Task to carry out >>
Give back, unchanged, everything in the listing below from its first line down to the line containing "will (x=114, y=350).", with both of those lines included.

──────── Record list

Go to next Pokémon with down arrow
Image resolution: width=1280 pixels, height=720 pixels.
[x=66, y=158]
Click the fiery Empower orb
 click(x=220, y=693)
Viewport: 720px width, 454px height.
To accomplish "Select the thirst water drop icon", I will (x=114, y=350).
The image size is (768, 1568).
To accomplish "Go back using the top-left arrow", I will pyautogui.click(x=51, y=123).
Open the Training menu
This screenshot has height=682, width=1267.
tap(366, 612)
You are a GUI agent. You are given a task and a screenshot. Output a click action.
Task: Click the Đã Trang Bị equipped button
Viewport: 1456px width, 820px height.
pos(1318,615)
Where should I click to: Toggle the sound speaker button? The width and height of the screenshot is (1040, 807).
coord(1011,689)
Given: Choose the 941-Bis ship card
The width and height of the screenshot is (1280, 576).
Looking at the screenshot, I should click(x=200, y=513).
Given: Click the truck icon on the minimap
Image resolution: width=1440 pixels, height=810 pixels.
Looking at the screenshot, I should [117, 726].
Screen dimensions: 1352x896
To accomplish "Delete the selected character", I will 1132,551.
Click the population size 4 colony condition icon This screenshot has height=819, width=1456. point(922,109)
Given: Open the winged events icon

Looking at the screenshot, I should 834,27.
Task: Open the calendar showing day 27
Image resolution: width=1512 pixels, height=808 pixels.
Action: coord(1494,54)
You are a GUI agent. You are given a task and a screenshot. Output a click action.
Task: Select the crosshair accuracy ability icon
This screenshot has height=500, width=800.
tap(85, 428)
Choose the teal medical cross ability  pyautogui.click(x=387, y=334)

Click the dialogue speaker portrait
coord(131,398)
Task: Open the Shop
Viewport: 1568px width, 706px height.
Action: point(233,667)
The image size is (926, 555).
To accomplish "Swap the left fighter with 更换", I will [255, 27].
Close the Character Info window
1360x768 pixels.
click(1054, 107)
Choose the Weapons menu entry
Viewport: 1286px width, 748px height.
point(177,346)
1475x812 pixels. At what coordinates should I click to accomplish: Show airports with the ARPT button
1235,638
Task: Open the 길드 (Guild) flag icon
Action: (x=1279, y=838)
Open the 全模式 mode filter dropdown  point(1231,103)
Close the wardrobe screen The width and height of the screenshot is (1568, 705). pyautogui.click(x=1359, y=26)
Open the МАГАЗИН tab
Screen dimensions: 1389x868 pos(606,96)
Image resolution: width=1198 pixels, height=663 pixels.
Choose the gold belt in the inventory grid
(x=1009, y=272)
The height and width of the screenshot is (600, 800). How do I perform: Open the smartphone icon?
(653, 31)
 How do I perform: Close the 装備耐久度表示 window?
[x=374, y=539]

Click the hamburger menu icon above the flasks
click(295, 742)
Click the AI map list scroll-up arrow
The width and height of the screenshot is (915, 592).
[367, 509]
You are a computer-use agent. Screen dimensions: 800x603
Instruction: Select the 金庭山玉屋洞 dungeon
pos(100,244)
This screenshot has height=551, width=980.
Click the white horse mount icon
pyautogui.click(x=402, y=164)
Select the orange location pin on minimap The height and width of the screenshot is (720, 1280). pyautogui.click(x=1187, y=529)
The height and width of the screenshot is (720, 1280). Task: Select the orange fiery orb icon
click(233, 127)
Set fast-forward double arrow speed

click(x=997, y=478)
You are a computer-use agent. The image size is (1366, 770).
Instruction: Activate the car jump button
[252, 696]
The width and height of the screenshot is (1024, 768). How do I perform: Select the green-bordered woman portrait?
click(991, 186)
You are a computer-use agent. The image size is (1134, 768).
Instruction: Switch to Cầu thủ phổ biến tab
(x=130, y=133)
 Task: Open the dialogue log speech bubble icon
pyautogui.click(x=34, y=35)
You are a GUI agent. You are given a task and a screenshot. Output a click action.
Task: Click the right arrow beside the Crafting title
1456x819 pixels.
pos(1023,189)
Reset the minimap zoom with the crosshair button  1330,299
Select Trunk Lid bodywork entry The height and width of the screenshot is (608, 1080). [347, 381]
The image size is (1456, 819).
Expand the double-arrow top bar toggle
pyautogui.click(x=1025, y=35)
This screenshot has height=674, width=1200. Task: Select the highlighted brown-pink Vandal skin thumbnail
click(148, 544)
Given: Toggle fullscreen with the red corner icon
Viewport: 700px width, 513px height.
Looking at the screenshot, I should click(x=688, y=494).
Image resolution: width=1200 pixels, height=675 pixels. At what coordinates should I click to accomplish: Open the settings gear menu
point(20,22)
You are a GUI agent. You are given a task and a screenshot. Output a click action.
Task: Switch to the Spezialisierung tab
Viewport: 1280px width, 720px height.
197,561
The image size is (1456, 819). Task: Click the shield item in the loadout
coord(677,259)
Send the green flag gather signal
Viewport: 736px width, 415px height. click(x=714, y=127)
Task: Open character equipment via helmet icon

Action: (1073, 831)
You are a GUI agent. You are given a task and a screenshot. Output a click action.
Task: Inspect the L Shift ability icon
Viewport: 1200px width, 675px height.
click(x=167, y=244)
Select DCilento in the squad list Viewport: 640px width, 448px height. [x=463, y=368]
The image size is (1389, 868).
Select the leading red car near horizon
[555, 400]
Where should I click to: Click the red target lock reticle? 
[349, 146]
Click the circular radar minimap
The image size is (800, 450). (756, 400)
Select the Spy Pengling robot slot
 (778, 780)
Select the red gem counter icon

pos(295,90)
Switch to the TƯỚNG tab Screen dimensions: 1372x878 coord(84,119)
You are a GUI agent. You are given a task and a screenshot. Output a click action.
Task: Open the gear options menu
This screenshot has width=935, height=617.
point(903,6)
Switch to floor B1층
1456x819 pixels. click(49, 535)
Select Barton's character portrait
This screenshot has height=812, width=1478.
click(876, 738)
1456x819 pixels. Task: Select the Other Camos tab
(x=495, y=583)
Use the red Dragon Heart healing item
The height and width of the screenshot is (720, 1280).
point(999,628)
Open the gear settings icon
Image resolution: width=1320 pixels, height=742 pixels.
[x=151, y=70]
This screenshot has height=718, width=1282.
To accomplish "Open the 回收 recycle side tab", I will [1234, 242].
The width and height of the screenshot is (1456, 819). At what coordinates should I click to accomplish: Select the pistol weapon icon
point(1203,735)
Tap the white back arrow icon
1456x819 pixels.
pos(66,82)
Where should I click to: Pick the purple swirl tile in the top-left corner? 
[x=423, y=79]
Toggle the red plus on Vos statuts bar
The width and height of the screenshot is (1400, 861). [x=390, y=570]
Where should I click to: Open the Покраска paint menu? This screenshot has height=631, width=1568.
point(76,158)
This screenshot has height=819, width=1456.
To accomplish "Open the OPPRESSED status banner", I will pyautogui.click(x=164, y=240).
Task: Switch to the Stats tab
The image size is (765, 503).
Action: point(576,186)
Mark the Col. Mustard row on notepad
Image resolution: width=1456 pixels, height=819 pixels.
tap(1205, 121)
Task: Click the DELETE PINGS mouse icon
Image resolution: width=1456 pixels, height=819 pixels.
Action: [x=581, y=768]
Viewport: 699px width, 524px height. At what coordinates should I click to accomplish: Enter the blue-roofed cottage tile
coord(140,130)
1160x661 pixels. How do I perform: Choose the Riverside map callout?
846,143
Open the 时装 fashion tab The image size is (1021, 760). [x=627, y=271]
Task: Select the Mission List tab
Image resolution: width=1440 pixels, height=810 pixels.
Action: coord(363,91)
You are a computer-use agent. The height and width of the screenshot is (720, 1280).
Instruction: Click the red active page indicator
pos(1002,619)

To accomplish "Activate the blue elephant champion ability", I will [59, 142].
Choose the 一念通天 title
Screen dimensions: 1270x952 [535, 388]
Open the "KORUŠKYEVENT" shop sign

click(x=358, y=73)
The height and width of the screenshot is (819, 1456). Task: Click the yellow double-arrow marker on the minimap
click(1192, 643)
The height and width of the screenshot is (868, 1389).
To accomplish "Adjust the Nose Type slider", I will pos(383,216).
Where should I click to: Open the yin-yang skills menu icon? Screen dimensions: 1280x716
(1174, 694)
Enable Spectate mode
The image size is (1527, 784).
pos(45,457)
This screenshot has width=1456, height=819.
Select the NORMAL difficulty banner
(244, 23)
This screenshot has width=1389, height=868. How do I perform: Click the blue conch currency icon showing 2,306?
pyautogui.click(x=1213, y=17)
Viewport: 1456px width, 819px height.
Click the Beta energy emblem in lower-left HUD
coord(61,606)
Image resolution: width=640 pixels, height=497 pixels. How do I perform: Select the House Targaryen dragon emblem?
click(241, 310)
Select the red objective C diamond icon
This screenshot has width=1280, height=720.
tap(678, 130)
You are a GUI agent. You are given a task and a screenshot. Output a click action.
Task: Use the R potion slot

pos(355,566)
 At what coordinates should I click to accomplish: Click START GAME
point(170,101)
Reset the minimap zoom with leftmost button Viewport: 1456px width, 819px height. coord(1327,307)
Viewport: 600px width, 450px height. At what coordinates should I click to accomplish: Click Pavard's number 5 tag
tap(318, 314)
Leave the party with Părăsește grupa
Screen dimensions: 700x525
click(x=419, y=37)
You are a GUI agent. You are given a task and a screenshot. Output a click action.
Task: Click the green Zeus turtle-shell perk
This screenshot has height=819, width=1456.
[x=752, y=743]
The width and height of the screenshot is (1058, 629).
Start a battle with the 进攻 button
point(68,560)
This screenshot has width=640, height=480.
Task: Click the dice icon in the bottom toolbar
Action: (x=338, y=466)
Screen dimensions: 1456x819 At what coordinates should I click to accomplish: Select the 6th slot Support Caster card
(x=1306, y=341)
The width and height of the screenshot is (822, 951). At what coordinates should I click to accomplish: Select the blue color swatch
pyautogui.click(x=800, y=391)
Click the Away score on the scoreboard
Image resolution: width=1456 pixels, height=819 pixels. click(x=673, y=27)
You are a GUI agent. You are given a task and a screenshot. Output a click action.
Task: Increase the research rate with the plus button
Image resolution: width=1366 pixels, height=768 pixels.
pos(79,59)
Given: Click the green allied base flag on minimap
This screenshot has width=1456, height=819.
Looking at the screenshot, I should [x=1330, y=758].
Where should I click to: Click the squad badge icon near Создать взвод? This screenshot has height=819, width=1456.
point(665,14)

────────────────

Problem solution >>
Go to next Pokémon with down arrow
Image resolution: width=1280 pixels, height=720 pixels.
[x=66, y=158]
Click the fiery Empower orb
 click(x=220, y=693)
Viewport: 720px width, 454px height.
To accomplish "Select the thirst water drop icon", I will (x=114, y=350).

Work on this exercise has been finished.